İsa adamın birinden dilsiz bir cini kovuyordu. Cin çıkınca adamın dili çözüldü. Halk hayret içinde kaldı. Ama içlerinden bazıları, “Cinleri, cinlerin önderi Baalzevul’un gücüyle kovuyor” dediler. Bazıları ise O’nu denemek amacıyla gökten bir belirti göstermesini istediler.
Onların ne düşündüğünü bilen İsa şöyle dedi: “Kendi içinde bölünen ülke yıkılır, kendi içinde bölünen ev çöker. Şeytan da kendi içinde bölünmüşse, onun egemenliği nasıl ayakta kalabilir? Siz, benim Baalzevul’un gücüyle cinleri kovduğumu söylüyorsunuz. Eğer ben cinleri Baalzevul’un gücüyle kovuyorsam, sizin adamlarınız kimin gücüyle kovuyor? Sizi bu durumda kendi adamlarınız yargılayacak. Ama ben cinleri Tanrı’nın eliyle kovuyorsam, Tanrı’nın Egemenliği üzerinize gelmiş demektir.
“Tepeden tırnağa silahlanmış güçlü bir adam kendi evini koruduğu sürece, malları güvenlik içinde olur. Ne var ki, ondan daha güçlü biri saldırıp onu alt ettiğinde güvendiği bütün silahları elinden alır ve mallarını yağmalayarak bölüştürür. Benden yana olmayan bana karşıdır, benimle birlikte toplamayan dağıtıyor demektir.

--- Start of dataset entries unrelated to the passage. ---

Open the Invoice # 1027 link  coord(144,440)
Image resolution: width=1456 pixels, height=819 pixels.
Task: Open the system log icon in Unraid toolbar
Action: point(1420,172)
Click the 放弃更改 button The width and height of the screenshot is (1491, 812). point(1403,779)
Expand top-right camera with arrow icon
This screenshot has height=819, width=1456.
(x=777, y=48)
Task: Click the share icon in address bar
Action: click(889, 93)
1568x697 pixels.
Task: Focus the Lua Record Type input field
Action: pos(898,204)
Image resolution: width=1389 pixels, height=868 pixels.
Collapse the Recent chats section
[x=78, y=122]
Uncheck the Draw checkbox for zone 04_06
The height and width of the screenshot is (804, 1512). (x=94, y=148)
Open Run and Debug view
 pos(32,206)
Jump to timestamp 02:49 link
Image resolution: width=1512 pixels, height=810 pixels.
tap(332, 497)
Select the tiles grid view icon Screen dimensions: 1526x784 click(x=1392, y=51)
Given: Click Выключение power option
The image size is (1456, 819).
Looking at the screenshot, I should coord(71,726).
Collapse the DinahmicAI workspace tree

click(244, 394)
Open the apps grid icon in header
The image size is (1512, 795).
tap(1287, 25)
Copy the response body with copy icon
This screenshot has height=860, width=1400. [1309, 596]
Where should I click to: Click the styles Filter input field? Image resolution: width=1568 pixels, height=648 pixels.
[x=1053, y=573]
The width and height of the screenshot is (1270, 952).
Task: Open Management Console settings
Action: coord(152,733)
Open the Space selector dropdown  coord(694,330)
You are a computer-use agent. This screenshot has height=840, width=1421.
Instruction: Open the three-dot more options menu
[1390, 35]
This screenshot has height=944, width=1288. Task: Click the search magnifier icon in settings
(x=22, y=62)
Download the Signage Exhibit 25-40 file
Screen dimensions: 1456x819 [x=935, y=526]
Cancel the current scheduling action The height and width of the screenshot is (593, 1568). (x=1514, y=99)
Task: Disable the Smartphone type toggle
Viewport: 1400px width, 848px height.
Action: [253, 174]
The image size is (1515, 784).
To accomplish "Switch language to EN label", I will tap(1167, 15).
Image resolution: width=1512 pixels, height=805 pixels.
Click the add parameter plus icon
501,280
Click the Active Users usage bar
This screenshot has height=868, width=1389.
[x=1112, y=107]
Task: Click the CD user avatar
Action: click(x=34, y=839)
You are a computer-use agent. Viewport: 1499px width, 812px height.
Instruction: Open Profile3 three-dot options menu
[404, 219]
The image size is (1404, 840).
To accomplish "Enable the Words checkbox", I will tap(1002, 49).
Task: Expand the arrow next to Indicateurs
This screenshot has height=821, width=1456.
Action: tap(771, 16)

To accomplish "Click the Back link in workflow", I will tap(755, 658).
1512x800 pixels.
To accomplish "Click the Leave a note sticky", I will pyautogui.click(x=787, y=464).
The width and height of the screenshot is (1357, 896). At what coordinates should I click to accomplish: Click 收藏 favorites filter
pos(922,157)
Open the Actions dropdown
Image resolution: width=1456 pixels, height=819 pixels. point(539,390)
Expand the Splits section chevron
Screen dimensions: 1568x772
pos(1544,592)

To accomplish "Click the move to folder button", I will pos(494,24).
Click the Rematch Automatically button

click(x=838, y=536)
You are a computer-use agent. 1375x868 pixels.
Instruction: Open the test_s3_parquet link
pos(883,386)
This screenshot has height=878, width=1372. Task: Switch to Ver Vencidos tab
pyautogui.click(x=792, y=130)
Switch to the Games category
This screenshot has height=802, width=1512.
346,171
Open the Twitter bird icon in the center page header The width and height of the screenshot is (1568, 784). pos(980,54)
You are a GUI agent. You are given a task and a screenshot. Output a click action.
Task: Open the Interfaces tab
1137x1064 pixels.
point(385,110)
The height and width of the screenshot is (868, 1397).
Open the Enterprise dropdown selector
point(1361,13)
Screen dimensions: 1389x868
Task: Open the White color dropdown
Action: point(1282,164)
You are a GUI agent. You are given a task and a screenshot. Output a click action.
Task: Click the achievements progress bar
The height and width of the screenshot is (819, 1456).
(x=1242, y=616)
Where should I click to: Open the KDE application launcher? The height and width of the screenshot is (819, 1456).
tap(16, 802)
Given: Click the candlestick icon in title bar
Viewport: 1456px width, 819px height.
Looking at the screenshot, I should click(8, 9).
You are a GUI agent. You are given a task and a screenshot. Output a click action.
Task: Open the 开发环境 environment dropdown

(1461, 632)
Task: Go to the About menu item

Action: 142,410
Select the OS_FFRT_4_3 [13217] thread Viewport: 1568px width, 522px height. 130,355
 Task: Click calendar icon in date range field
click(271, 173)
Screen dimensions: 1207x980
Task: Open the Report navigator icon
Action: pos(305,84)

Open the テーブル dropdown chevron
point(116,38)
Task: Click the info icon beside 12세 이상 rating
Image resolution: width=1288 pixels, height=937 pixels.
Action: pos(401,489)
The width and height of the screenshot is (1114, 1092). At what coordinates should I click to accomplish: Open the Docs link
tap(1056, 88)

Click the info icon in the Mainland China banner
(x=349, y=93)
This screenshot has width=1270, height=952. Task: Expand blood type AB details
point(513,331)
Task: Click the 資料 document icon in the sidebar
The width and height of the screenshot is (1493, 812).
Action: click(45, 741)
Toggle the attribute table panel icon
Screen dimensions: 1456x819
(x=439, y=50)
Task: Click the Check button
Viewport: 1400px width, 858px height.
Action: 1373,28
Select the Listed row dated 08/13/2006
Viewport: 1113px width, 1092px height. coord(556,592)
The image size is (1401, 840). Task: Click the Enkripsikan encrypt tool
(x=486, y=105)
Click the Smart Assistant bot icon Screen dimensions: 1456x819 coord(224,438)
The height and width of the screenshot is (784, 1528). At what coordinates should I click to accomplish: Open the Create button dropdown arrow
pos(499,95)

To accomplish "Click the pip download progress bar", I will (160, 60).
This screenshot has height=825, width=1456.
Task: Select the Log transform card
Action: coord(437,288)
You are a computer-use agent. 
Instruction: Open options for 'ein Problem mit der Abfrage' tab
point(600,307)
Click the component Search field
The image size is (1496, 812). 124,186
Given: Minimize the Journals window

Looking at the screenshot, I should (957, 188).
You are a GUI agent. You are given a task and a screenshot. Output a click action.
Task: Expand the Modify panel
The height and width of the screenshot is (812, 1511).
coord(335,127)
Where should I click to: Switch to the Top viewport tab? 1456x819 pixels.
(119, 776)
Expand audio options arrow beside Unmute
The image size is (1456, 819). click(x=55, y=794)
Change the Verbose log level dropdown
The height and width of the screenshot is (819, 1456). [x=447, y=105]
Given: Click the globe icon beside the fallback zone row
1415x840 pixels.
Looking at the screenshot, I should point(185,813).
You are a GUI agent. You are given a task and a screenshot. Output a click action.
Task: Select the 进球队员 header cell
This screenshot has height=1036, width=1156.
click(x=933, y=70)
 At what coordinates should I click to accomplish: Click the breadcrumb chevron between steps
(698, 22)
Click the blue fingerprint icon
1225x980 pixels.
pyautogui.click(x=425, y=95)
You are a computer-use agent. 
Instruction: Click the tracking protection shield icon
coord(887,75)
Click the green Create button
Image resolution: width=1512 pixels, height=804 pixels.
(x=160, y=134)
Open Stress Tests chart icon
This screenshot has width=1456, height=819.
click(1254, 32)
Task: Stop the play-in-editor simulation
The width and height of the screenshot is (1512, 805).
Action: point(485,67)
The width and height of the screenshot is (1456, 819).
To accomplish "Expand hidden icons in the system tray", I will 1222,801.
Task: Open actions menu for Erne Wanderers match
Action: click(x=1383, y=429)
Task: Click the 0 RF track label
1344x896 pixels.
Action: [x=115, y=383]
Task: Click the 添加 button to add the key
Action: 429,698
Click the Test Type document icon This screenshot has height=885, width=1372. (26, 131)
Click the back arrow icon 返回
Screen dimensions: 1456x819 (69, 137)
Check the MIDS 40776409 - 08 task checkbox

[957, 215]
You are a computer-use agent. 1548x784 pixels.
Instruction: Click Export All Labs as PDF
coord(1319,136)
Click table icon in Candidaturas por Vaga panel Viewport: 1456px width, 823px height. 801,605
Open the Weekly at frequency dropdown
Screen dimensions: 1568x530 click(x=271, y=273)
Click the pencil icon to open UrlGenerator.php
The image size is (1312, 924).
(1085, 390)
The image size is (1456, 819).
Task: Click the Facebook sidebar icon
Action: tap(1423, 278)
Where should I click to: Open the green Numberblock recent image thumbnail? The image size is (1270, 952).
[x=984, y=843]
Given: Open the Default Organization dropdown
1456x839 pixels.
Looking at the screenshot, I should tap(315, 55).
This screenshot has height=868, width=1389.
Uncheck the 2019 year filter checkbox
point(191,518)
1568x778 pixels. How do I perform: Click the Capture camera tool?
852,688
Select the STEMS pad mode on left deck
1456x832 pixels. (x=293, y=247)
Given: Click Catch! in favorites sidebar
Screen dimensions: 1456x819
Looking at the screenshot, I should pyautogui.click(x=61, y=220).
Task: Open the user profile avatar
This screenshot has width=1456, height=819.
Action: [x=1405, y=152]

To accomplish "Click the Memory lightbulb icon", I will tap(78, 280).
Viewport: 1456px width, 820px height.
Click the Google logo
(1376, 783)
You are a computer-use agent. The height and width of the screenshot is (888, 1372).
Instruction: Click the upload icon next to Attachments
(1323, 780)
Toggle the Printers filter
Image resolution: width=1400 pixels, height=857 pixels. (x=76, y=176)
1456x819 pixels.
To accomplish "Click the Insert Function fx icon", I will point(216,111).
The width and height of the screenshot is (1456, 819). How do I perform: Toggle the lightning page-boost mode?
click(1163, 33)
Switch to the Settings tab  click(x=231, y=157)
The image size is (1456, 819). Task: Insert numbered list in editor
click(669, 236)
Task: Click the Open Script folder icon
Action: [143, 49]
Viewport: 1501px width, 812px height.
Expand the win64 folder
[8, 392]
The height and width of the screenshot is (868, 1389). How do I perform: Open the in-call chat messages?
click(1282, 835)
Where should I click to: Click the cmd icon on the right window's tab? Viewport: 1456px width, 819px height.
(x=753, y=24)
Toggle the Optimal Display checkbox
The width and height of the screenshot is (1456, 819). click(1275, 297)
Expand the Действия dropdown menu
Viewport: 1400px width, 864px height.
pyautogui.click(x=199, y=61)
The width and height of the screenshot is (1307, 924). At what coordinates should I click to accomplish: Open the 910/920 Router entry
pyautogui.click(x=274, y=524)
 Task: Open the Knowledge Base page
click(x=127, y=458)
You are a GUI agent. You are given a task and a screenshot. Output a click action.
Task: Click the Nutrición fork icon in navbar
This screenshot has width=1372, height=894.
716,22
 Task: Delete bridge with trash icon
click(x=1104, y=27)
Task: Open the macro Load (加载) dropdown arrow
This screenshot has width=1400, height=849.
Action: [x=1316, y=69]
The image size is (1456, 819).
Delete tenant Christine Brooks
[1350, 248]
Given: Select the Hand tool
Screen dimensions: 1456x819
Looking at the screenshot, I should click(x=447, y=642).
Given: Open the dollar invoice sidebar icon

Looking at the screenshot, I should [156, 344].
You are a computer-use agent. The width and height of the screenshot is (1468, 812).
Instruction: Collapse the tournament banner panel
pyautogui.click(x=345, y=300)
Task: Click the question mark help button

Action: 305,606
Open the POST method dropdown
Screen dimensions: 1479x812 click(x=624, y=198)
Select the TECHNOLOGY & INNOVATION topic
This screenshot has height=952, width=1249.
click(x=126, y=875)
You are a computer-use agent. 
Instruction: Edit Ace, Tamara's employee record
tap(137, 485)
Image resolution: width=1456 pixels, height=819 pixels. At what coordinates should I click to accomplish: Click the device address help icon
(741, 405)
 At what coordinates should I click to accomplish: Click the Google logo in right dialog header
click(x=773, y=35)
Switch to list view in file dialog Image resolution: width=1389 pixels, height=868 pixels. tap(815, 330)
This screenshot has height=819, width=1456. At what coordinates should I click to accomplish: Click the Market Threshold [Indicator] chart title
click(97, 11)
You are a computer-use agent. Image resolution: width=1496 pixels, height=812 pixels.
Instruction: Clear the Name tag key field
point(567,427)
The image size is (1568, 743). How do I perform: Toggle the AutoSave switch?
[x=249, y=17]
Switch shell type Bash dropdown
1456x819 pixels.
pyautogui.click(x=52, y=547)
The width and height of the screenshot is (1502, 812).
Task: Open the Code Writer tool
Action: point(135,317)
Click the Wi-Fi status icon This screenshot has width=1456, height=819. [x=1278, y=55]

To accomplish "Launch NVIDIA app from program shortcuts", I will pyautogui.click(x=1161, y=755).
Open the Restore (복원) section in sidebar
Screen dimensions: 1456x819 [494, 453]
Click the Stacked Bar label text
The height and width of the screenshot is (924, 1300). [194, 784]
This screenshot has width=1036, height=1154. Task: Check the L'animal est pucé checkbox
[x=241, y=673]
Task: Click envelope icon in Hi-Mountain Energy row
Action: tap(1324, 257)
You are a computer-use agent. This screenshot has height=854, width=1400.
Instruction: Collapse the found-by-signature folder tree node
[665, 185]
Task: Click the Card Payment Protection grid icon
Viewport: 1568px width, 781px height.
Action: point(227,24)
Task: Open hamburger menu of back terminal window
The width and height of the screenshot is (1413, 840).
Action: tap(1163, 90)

“Kötü ruh insandan çıkınca kurak yerlerde dolanıp huzur arar. Bulamayınca da, ‘Çıktığım eve, kendi evime döneyim’ der. Eve gelince orayı süpürülmüş, düzeltilmiş bulur. Bunun üzerine gider, kendisinden kötü yedi ruh daha alır ve eve girip yerleşirler. Böylece o kişinin son durumu ilkinden beter olur.”
İsa bu sözleri söylerken kalabalığın içinden bir kadın O’na, “Ne mutlu seni taşımış olan rahme, emzirmiş olan memelere!” diye seslendi.
İsa, “Daha doğrusu, ne mutlu Tanrı’nın sözünü dinleyip uygulayanlara!” dedi.